# Cone Go-Outs



## AmberSunrise (Apr 1, 2009)

Sounds like fun! 

My only thought was, would he learn to plow through the gates to get his cone?


----------



## hotel4dogs (Sep 29, 2008)

I had the same thought as Sharon, but if you sometimes tell him to sit rather than get the cookie, I wouldn't worry about it. As long as he won't be concerned if there's no cone to run to...


----------



## DNL2448 (Feb 13, 2009)

I don't know, maybe. When I went to the Bridget Carlson seminar in June, she teaches her dogs to dig under the stantion to get the cookie and to touch the top of it with their paw. 

I guess I could put like a dixie cup over the top, so I could set the cookie on top of it. I'll try to get a video of it tonight.


----------



## Megora (Jun 7, 2010)

Are you planning on doing rally? 

I wasn't sure if there are cones in agility too (I've watched trials on TV, but my brain doesn't remember if there were cones or not).

Though now I think about it.. I know plenty of dogs who are trained to go out to the gate or wall and I've only seen one of them get distracted by the gate in the ring.


----------



## GoldenSail (Dec 30, 2008)

Try it and let us know if it works!


----------



## Loisiana (Jul 29, 2009)

A major issue will come up if you have an obedience ring adjacent to the rally ring if the dog is taught to zero in on a cone. if it were me I would invest in a stanchion, you can get one for under fifteen dollars. Nail a board to the bottom of it and you will have a stand alone stanchion that you can put anywhere.


----------



## hawtee (Nov 1, 2006)

I agree with if you do rally, they are used there also for agility we use cones as numbers
so it could turn into a slight problem


----------



## DNL2448 (Feb 13, 2009)

Loisiana said:


> A major issue will come up if you have an obedience ring adjacent to the rally ring if the dog is taught to zero in on a cone. if it were me I would invest in a stanchion, you can get one for under fifteen dollars. Nail a board to the bottom of it and you will have a stand alone stanchion that you can put anywhere.


Good point! See, that is why I come to you guys first, you're awesome! I may be able to borrow a stantion from our training facility so I can use it as a template to make my own. I'll stop by on my way home from work. 

I never thought about the Rally thing. :doh:


----------



## Otrip (Jun 16, 2011)

My only concern would be if they are the large cones, getting confused and bolting into a construction zone or the road expecting to find a treat. or getting all excited every time you drove through a work zone.


----------



## DNL2448 (Feb 13, 2009)

We don't get a lot of construction in our small town, especially out in the country where we live. I could see that in a bigger city. When driving, my dogs are always in a crate, so they wouldn't see the cones. Also, FWIW, I have painted all my cones white for the field, so they really don't look like the typical traffic cone.


----------



## Otrip (Jun 16, 2011)

DNL2448 said:


> We don't get a lot of construction in our small town, especially out in the country where we live. I could see that in a bigger city. When driving, my dogs are always in a crate, so they wouldn't see the cones. Also, FWIW, I have painted all my cones white for the field, so they really don't look like the typical traffic cone.
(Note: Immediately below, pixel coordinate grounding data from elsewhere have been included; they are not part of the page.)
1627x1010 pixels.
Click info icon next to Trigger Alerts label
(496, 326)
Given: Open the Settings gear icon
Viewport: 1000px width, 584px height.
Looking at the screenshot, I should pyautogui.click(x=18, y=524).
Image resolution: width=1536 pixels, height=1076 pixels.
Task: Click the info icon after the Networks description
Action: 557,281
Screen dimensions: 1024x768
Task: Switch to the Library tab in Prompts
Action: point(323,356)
Great idea painting the cones so they don't look the same. I totally pictured a future thread titled: "Help, Dog has a traffic cone fetish"...


----------



## DNL2448 (Feb 13, 2009)

LOL! Stranger things have happened!


----------



## Titan1 (Jan 19, 2010)

Laura make your self a couple of them and paint them blue. You want to train that same "look" as much as possible. You want to help them understand that look.


----------



## Loisiana (Jul 29, 2009)

Titan1 said:


> Laura make your self a couple of them and paint them blue. You want to train that same "look" as much as possible. You want to help them understand that look.


I have several in blue but I also have an unpainted one since some clubs don't paint theirs.


----------



## DNL2448 (Feb 13, 2009)

How many should I make?


----------



## Titan1 (Jan 19, 2010)

Laura I would make at least two and send in both directions..


----------



## Loisiana (Jul 29, 2009)

If you have one you can teach him to go to a stanchion. If you have three you can teach him there will be many stanchions out there, and he can practice narrowing in on the correct one. If you have five out there you can teach him that sometimes he will be sent in the area of the outlying ones (gloves), but never for go outs.

I usually practice with three.


----------